Carotid Artery Disease
Vascular and endovascular surgeons deal with carotid artery disease specifically in trying to prevent stroke. The arterial lesion at the carotid bifurcation in the neck is usually one of atherosclerosis. Dissection is another possible pathology but it is less commonly seen. Patients may present with an asymptomatic lesion that is incidentally discovered during examination clinically or with ultrasound. Another common presentation is one of stroke or mini stroke on the side of the lesion that is present at the carotid bifurcation. This usually presents as a lateralizing symptom or sign. There may be transient monocular blindness (amaurosis fugax), weakness down one side of the body, or loss of speech or drooping of the face. If these events recover within 24 hours then they are called TIA’s (transient ischemic attacks) and if not they are often referred to as a stroke.

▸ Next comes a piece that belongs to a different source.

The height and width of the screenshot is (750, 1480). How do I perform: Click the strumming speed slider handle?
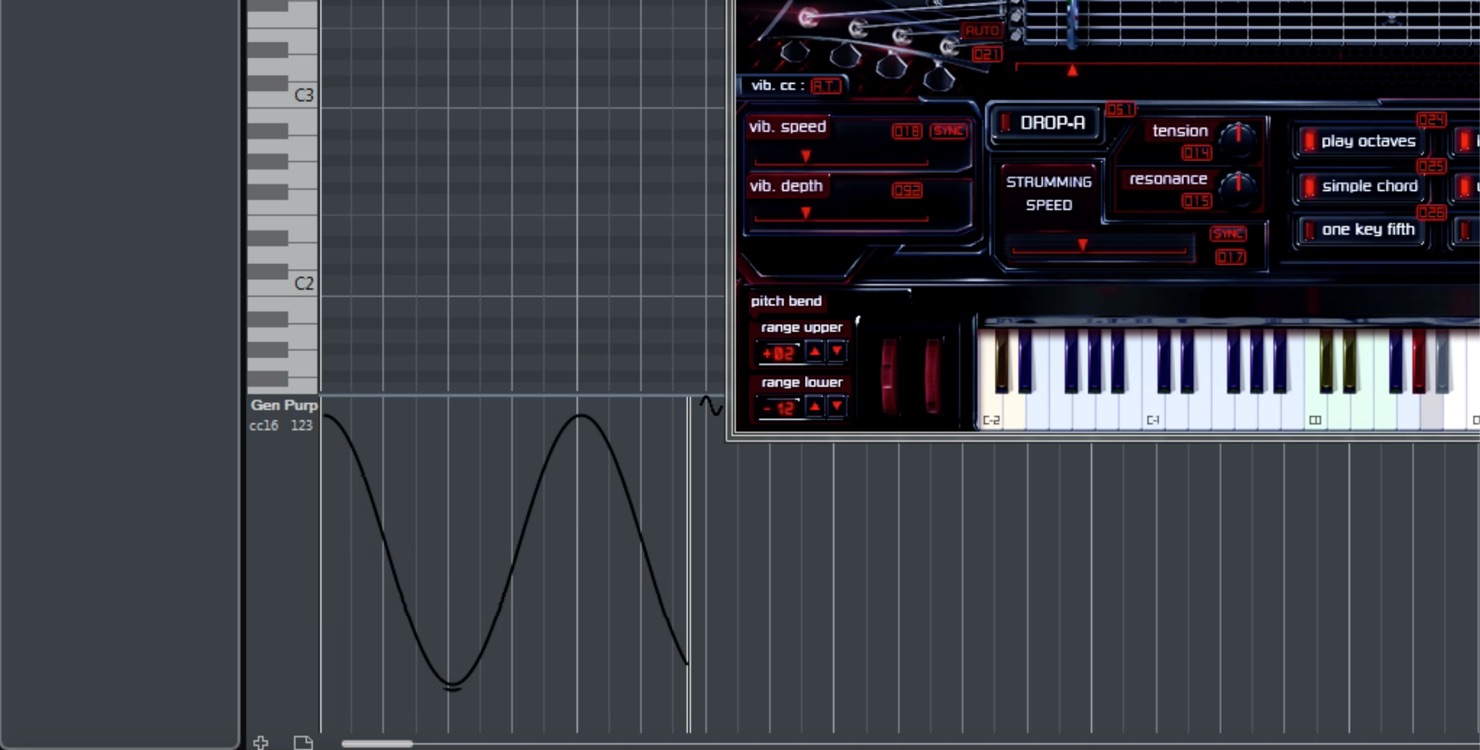coord(1082,245)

Patients presenting with these symptoms or signs require clinical examination and a duplex ultrasound scan to determine the degree of atheromatous plaque at the carotid bifurcation to see if they would be suitable for carotid endarterectomy to protect them from a stroke in the future.

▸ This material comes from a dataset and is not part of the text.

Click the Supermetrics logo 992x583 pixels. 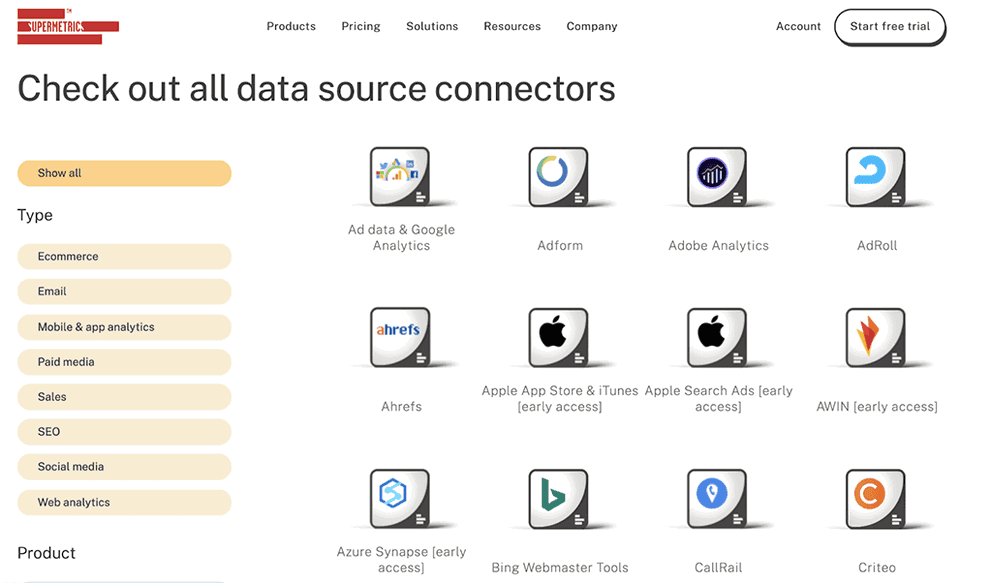pyautogui.click(x=67, y=27)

The risks associated with carotid surgery include myocardial infarction (heart attack), stroke or mini stroke during surgery or soon after, bleeding and infection as with any surgery. There are nerves that are close by in the operating field and patients can awake with a croaky voice or a funny tongue or a flattened lower lip and these will usually recover quickly. Patients have numbness under the chin at the site of the incision and occasionally will get some numbness on the ear lobe that can be transient. This may be annoying for females who wear earrings and for males who shave.